◆ **Information**
-=-=-=-=-

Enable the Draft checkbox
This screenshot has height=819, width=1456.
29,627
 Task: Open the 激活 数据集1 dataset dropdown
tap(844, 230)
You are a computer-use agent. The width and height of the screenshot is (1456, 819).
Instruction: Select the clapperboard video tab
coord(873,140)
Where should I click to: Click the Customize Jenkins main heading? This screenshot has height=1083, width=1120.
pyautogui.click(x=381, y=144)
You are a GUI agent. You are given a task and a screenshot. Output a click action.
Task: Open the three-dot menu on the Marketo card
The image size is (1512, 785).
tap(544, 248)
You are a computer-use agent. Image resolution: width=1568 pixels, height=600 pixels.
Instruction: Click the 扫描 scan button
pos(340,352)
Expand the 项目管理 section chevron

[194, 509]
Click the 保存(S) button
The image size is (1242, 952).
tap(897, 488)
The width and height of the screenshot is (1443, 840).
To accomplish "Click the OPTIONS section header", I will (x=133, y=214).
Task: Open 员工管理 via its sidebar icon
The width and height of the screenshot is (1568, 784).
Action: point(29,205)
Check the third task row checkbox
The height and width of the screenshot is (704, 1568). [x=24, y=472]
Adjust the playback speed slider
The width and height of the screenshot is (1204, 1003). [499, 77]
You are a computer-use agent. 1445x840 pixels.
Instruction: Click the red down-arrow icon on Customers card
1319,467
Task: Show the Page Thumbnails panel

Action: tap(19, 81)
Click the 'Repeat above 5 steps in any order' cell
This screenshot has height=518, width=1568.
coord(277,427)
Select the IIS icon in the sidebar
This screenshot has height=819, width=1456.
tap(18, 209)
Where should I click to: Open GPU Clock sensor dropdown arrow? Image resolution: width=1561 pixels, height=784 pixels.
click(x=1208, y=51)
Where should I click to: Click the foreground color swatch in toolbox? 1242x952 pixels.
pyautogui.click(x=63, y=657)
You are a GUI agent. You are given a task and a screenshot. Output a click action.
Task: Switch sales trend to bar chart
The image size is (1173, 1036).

-=-=-=-=-

◆ **What is being asked**
Give every entry again, exactly as it reads.

◆ **Output below**
Enable the Draft checkbox
This screenshot has height=819, width=1456.
29,627
 Task: Open the 激活 数据集1 dataset dropdown
tap(844, 230)
You are a computer-use agent. The width and height of the screenshot is (1456, 819).
Instruction: Select the clapperboard video tab
coord(873,140)
Where should I click to: Click the Customize Jenkins main heading? This screenshot has height=1083, width=1120.
pyautogui.click(x=381, y=144)
You are a GUI agent. You are given a task and a screenshot. Output a click action.
Task: Open the three-dot menu on the Marketo card
The image size is (1512, 785).
tap(544, 248)
You are a computer-use agent. Image resolution: width=1568 pixels, height=600 pixels.
Instruction: Click the 扫描 scan button
pos(340,352)
Expand the 项目管理 section chevron

[194, 509]
Click the 保存(S) button
The image size is (1242, 952).
tap(897, 488)
The width and height of the screenshot is (1443, 840).
To accomplish "Click the OPTIONS section header", I will (x=133, y=214).
Task: Open 员工管理 via its sidebar icon
The width and height of the screenshot is (1568, 784).
Action: point(29,205)
Check the third task row checkbox
The height and width of the screenshot is (704, 1568). [x=24, y=472]
Adjust the playback speed slider
The width and height of the screenshot is (1204, 1003). [499, 77]
You are a computer-use agent. 1445x840 pixels.
Instruction: Click the red down-arrow icon on Customers card
1319,467
Task: Show the Page Thumbnails panel

Action: tap(19, 81)
Click the 'Repeat above 5 steps in any order' cell
This screenshot has height=518, width=1568.
coord(277,427)
Select the IIS icon in the sidebar
This screenshot has height=819, width=1456.
tap(18, 209)
Where should I click to: Open GPU Clock sensor dropdown arrow? Image resolution: width=1561 pixels, height=784 pixels.
click(x=1208, y=51)
Where should I click to: Click the foreground color swatch in toolbox? 1242x952 pixels.
pyautogui.click(x=63, y=657)
You are a GUI agent. You are given a task and a screenshot. Output a click action.
Task: Switch sales trend to bar chart
The image size is (1173, 1036).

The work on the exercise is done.